Sunday, May 17, 2015

Anthony Bourdain's Bladerunner Themed Market

If you've ever been to the Italian Market right before Christmas, you've probably felt like you were in another world. Or if you're a sci-fi geek like me, it undoubtedly conjured up images from Bladerunner.

If you've never seen the movie, it's not for everyone. It's an intellectual mystery set in a dystopic future Los Angeles that questions the ethics of artificial intelligence...or something. Thirty years later I still haven't quite figured it out. 

Several of the scenes take place in a sprawling quasi-outdoor market tucked in the crevasses deep inside the canyons of Los Angeles' towering skyscrapers. Vendors haggle, the homeless steal, and dark corridors lead to insidious dens of drug use and prostitution. Try to imagine Chinatown in three hundred years.

For us, we have our own bustling marketplaces on 9th Street and below Reading Terminal. But New York is prepping to offer something a little more...dicey, although a complete illusion.

Anthony Bourdain, one of television's endless supply of foul mouthed chefs, wants to provide a new market on Manhattan's Pier 57, and he's drawing on inspiration from Bladerunner. Quoted as saying his market "is meant to be chaotic because that's what hawker centers should be," in a sense he'll be resurrecting some of Manhattan's lost grit.

But will it work? Philadephia's public markets were born from a need and survive on posterity. Consumers endure the chaos because the markets are steeped in nostalgia, history, and tradition. Even in the fictional market in Bladerunner, we're led to believe that it organically evolved into what it had become. To outsource a public market to theme restaurant logic seems counterintuitive. But the fact that Manhattan has become the world's biggest Extreme Makeover: City Edition, is exactly why it will "work" there.

However its authenticity will hinge on its operation and execution. Reading Terminal Market came to be because goods could be shipped to the terminal above, similar to Pike Place's proximity to Seattle's waterfront ports. The 9th Street Market originally served as the hub of commerce for the city's Italian immigrant population. 

If Bourdain's market intends to interact with the river and host local vendors, it could succeed at being a true market.
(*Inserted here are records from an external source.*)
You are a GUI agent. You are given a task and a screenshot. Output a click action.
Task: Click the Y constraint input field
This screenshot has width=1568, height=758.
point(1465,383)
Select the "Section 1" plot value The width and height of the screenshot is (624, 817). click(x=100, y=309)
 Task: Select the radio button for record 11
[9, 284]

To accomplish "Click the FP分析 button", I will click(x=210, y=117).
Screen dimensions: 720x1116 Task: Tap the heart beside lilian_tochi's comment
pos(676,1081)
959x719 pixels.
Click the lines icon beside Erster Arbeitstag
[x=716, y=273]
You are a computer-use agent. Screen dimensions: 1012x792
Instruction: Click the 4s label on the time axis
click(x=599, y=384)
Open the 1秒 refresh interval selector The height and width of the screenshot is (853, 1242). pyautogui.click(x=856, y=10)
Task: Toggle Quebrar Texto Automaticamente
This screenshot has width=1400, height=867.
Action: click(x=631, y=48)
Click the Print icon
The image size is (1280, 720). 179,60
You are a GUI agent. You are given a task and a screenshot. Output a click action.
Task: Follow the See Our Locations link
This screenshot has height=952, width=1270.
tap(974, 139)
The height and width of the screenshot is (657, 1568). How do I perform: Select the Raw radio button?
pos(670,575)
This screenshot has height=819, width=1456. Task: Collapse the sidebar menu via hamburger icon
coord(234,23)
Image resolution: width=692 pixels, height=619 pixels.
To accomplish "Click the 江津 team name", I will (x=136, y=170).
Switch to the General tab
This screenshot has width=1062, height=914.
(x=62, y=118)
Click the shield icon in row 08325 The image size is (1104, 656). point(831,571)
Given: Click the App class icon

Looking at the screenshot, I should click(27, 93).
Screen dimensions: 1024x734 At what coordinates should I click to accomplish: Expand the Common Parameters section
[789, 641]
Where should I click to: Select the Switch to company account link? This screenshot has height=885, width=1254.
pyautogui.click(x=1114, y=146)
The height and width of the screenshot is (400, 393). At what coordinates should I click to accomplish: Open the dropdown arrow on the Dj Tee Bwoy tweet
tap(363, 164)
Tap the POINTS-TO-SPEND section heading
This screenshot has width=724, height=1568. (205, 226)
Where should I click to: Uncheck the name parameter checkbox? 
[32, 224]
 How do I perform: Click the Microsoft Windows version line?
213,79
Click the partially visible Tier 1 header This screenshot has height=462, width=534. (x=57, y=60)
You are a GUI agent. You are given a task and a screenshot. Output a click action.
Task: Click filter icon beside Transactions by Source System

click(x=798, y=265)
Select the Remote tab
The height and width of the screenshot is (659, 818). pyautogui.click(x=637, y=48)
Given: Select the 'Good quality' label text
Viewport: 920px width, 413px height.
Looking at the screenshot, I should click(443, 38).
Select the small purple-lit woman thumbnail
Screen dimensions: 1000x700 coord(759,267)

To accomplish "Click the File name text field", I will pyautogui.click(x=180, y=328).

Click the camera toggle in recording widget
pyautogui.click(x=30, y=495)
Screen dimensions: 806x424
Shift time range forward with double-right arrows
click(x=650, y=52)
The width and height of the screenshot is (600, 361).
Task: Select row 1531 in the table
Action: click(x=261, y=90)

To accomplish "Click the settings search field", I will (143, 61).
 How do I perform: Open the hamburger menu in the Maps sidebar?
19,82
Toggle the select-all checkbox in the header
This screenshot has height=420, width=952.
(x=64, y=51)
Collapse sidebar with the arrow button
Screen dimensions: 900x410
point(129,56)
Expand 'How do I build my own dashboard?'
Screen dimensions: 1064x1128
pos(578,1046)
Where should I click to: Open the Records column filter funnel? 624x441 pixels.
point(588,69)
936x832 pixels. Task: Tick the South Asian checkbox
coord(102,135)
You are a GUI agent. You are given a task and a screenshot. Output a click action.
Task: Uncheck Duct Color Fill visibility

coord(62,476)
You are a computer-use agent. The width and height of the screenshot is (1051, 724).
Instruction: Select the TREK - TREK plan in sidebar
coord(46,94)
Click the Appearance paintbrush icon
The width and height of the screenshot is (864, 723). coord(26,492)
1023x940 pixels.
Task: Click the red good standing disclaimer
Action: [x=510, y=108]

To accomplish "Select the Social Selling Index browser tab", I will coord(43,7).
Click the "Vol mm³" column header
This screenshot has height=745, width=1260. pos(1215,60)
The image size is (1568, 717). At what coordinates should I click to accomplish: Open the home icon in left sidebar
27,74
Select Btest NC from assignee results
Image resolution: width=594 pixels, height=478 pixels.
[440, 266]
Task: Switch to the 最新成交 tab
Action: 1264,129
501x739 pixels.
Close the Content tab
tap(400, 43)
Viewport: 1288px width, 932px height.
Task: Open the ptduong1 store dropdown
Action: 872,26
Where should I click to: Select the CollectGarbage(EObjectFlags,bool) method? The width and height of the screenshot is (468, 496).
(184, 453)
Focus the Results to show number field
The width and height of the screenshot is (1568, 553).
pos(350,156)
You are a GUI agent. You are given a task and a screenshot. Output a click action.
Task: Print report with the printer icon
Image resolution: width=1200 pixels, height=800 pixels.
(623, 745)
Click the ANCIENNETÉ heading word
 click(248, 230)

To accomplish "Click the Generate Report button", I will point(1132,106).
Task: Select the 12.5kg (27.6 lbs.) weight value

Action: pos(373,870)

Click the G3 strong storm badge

But if it is just another collection of boutiques and pricey wine and cheese pairings, it will merely be a food court with a twist. 

For us, we're lucky. I know it's bold to say we're more fortunate than New York, but in some ways we truly are. We have two thriving markets that continue to evolve, a legitimate Chinatown that continues to grow, and successful Night Markets returning for the summer. None are a scene from Bladerunner, nor should they be. Creating chaos for the sake of a chaotic experience makes no sense.